*** Task data ***
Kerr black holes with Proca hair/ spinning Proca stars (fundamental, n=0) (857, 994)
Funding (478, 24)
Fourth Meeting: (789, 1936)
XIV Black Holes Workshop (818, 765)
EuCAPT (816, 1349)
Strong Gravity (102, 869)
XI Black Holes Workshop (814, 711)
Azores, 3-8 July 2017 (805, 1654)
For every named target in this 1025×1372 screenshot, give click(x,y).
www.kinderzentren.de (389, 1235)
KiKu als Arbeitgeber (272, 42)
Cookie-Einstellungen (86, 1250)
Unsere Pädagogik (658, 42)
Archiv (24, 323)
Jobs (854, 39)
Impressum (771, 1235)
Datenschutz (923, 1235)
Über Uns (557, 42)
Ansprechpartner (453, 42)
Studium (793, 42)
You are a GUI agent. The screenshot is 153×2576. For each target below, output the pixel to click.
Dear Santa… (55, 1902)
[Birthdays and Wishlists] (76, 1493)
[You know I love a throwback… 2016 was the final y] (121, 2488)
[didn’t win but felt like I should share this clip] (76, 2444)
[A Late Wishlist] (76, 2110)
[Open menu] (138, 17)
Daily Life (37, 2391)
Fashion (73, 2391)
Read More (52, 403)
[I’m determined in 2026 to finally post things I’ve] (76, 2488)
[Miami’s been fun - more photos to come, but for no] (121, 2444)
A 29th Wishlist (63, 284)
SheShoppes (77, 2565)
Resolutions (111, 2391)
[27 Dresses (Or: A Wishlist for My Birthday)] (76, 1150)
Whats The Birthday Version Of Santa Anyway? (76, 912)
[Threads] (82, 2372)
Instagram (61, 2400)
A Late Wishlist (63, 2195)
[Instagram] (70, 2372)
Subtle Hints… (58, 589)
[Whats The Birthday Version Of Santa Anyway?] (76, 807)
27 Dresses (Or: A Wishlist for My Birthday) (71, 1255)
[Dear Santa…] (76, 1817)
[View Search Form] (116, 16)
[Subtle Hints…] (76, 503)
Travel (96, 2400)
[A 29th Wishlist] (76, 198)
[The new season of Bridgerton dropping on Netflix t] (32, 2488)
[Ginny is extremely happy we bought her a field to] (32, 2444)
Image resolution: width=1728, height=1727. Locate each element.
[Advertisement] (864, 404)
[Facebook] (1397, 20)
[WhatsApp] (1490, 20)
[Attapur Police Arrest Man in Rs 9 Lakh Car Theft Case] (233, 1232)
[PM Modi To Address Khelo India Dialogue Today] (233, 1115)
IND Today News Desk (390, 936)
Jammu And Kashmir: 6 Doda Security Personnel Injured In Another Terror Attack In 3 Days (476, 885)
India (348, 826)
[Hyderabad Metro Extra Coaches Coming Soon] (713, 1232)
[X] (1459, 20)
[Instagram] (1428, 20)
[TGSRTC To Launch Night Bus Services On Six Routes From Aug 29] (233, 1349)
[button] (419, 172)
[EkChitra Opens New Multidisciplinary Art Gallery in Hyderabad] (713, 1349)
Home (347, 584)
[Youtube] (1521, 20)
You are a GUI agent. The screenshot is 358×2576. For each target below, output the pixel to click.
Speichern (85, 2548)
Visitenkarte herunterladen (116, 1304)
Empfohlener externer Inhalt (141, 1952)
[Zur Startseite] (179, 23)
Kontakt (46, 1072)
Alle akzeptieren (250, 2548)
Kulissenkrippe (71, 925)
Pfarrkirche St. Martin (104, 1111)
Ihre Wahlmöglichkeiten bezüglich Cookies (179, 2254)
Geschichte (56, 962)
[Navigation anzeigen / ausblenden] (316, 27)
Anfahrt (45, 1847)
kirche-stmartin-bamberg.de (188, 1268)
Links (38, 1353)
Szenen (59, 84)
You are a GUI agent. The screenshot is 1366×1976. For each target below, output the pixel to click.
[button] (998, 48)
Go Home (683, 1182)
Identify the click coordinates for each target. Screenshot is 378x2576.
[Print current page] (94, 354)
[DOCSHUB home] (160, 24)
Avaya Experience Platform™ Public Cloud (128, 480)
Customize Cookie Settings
*** End of Task data ***
## Activity
In the listing above, find the line with "You are a GUI agent. The screenshot is 358×2576." and the line with "Kulissenkrippe (71, 925)"; output exactly those lines and all lines between them.

## Finished exercise
You are a GUI agent. The screenshot is 358×2576. For each target below, output the pixel to click.
Speichern (85, 2548)
Visitenkarte herunterladen (116, 1304)
Empfohlener externer Inhalt (141, 1952)
[Zur Startseite] (179, 23)
Kontakt (46, 1072)
Alle akzeptieren (250, 2548)
Kulissenkrippe (71, 925)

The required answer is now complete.